| WHAT THE TASK ASKS |
Once you find the line below that has "You are a computer-use agent. 910x512 pixels.", output it and every line after it exactly, stopping after the line that has "Task: Expand the", with no pictures.

| DATASET RECORDS |

━━━━━━━━━━━━━━━━

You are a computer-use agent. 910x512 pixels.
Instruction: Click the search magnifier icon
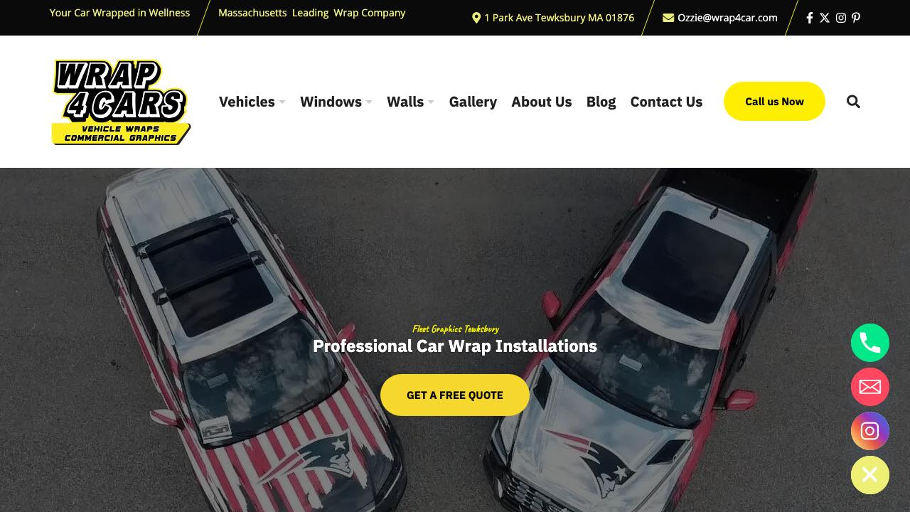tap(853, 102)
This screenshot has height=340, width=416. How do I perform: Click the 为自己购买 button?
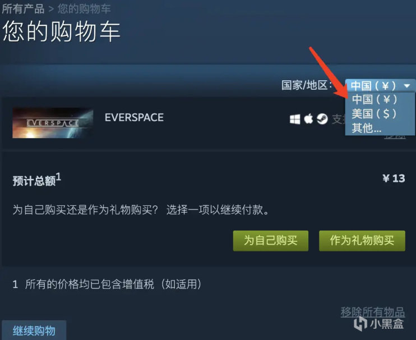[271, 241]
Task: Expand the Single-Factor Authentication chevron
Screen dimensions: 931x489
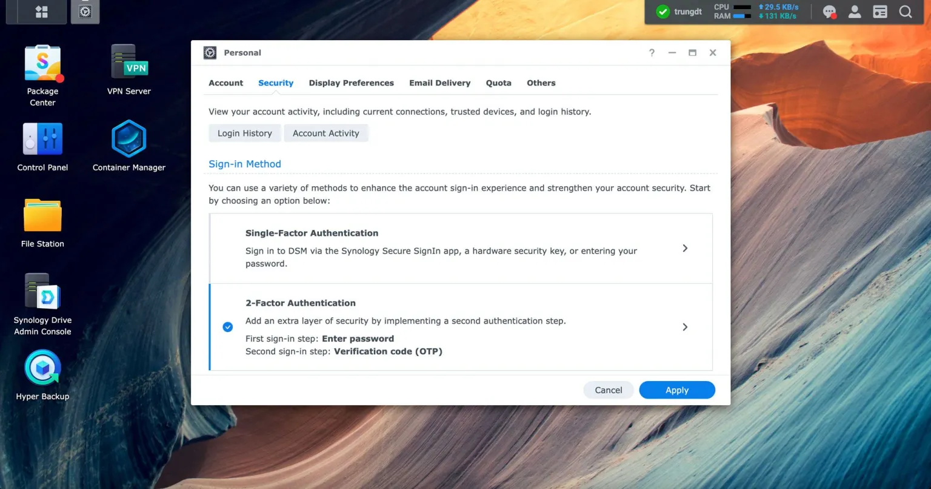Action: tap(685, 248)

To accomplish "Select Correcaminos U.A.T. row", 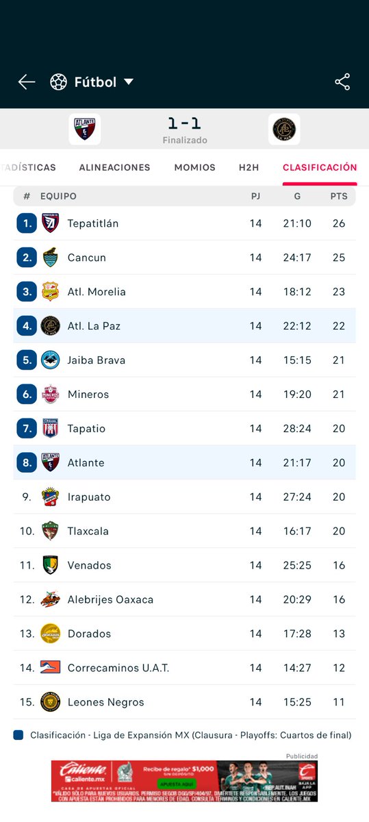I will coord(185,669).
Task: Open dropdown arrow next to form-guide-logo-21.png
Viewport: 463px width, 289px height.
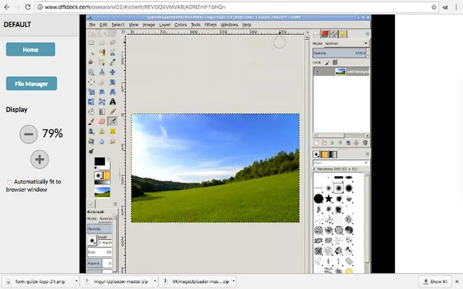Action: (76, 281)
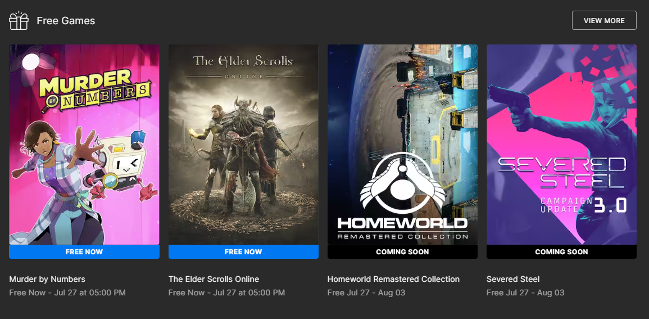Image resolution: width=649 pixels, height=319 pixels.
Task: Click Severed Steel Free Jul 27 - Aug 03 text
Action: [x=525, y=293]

━━━━━━━━━━━━━━━━

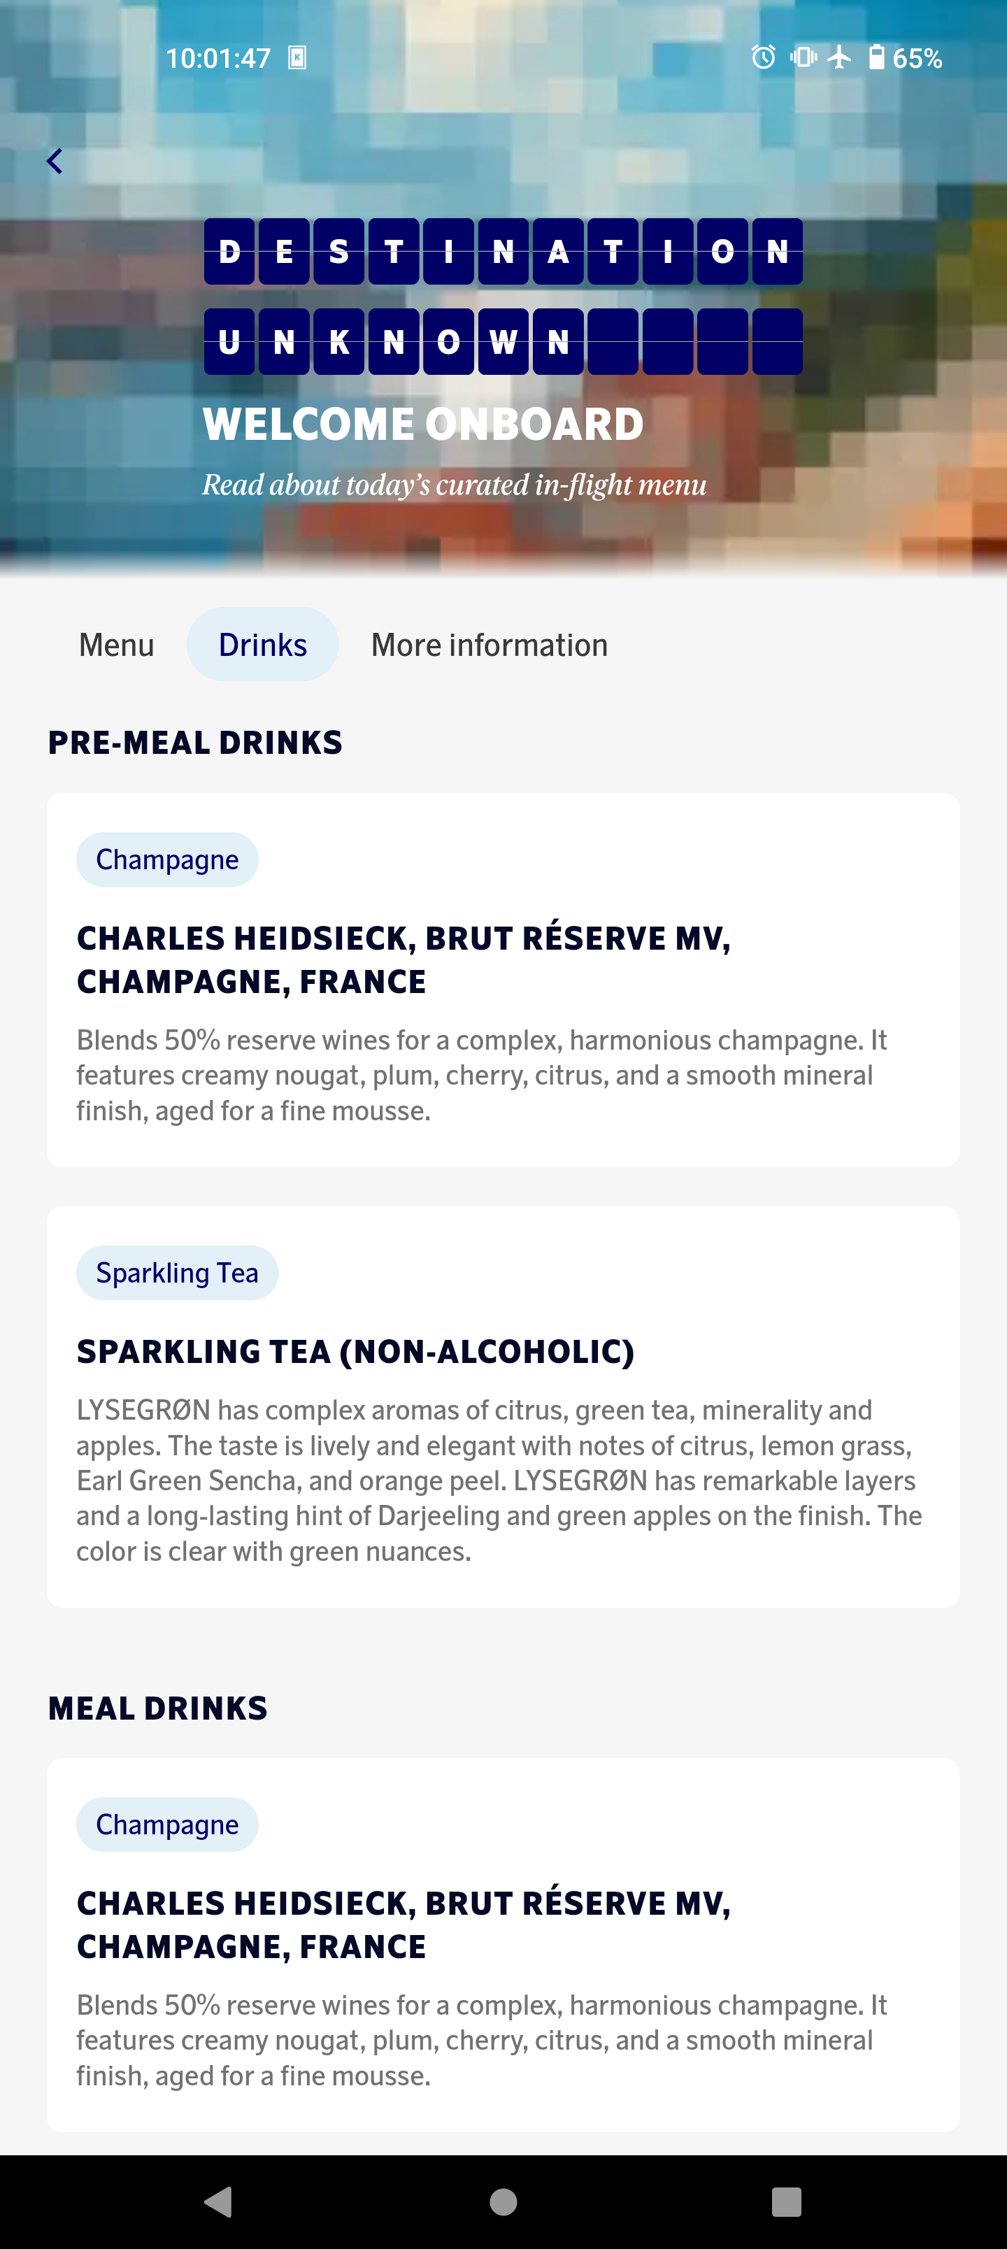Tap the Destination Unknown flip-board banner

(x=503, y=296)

━━━━━━━━━━━━━━━━

| EXERCISE SOLUTION |
You are a computer-use agent. 910x512 pixels.
Instruction: Click the search magnifier icon
tap(853, 102)
This screenshot has height=340, width=416. How do I perform: Click the 为自己购买 button?
[271, 241]
Task: Expand the Single-Factor Authentication chevron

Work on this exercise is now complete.